This is a reply to Stephen Zunes' response to the author. Zunes argues that violent or nonviolent movements alike must be determined by the strategies and tactics that maximize their chances of success. The author counters that Zunes is ignoring what most Syrian citizens want from the international community. 

Nader Hashemi
4 October 2013

I have tremendous respect for Stephen Zunes. His writings on the Middle East are always insightful and are consistently informed by a strong ethical orientation with respect to the political challenges facing the region.

This is why Danny Postel and I included an important essay by Zunes in a book we recently co-edited, The Syria Dilemma. Moreover, when Zunes spoke at the University of Denver last spring, our Center for Middle East Studies, which I direct, agreed to co-sponsor his talk. We part ways, however – drastically and substantively – on how best to respond to the ongoing carnage in Syria.

For more than two years, the Bashar al-Assad regime has presided over the single largest bloodletting of the 21st century (after Darfur). State-sanctioned war crimes and crimes against humanity on a colossal scale have been inflicted on civilians, not by accident but as a deliberate strategy for regime survival. Today this conflict, which has been compared by the UN to the Rwandan Genocide and whose death toll surpasses the killings fields of Bosnia, is at the top of the global agenda. The images and news reports emanating from Syria tug at our collective conscience and demand an effective response.  What should the international community do in response to this dire state of affairs? “The short answer,” according to Zunes “is not much.”

He wrote those words in May of this year. Reading his riposte to my essay, I see that he sticks to his strict non-interventionist posture and yet again advances no ideas on how to stop the bloodshed in Syria. But there is one critical difference: between his essay in May and his recent one in September, over 40,000 more people have been killed in Syria.

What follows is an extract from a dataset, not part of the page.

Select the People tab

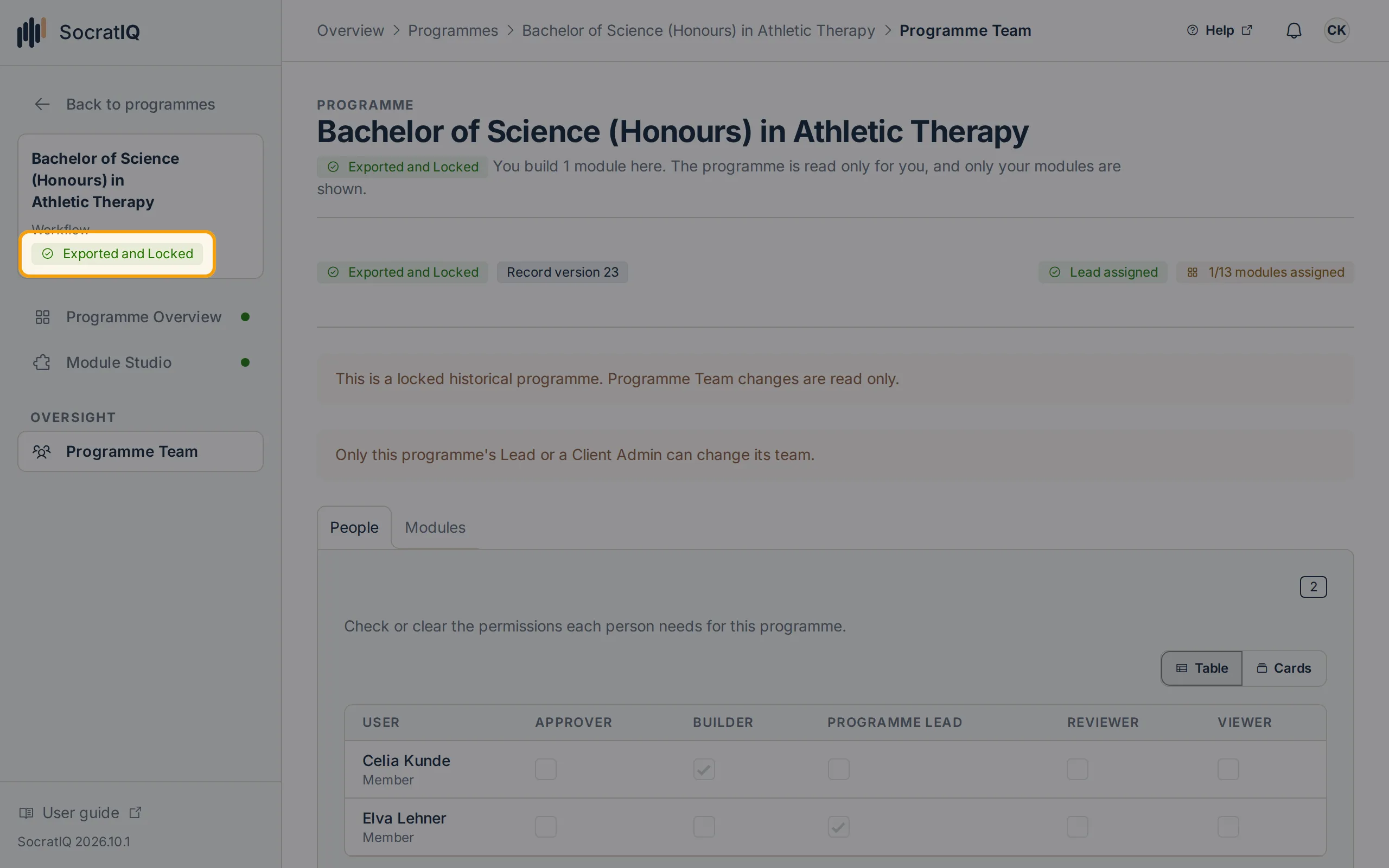point(354,527)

Zunes’ prescription for Syria is morally unacceptable to me. He is telling the Syrian people, in effect, that they are to blame for resorting to armed struggle; no one is coming to your rescue; you are alone in your fight against Assad’s killing machine and the only option available for you today is to lay down your arms, genuflect in front of the House of Assad and re-enter that collective prison known as the Syrian Arab Republic.

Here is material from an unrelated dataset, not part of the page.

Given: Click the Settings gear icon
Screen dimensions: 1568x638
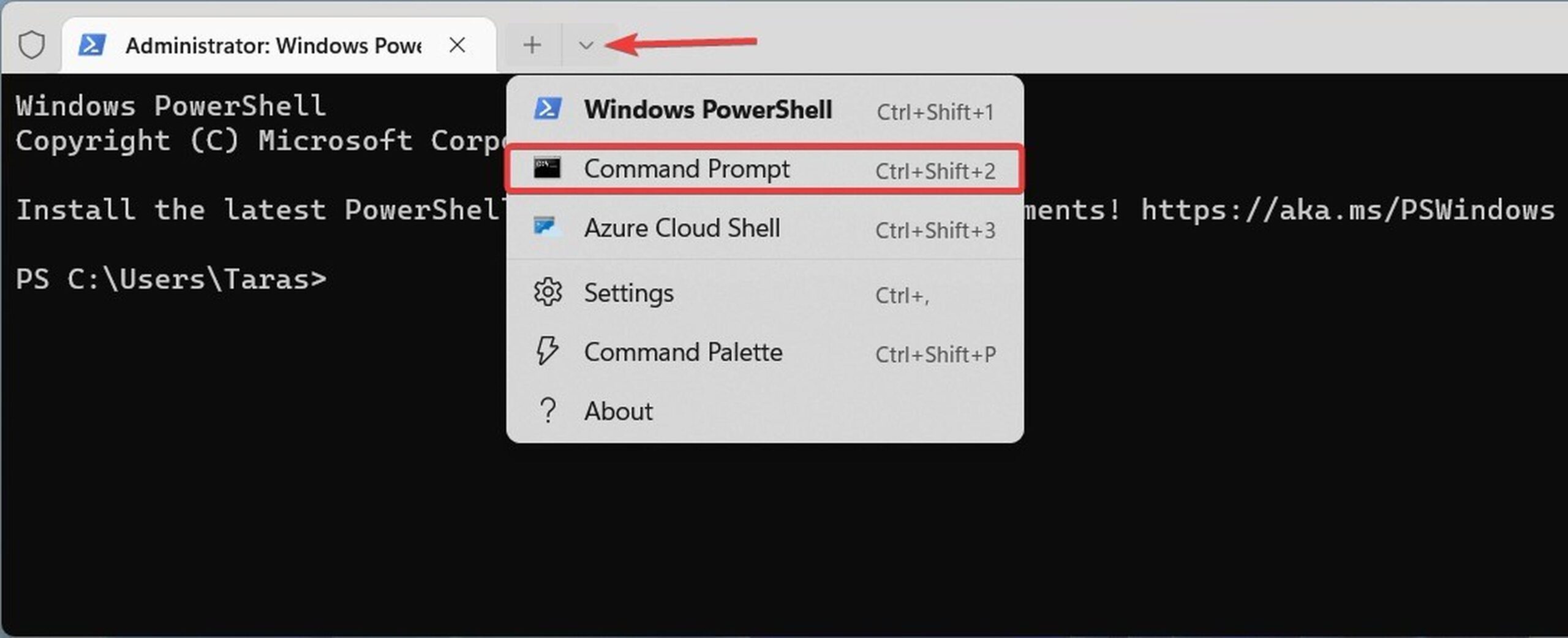Looking at the screenshot, I should pyautogui.click(x=548, y=292).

I support military intervention in Syria precisely because this is what most Syrians want from the international community. I notice that Zunes does not engage with this aspect of my argument. The voices and opinions of the people of Syria have been largely ignored in the global debate on Syria. We are morally obligated to listen to them and place them at the center of our debate and analysis.

In the end it doesn’t really matter what Stephen Zunes or Nader Hashemi has to say. It is about the Syrian people, not us.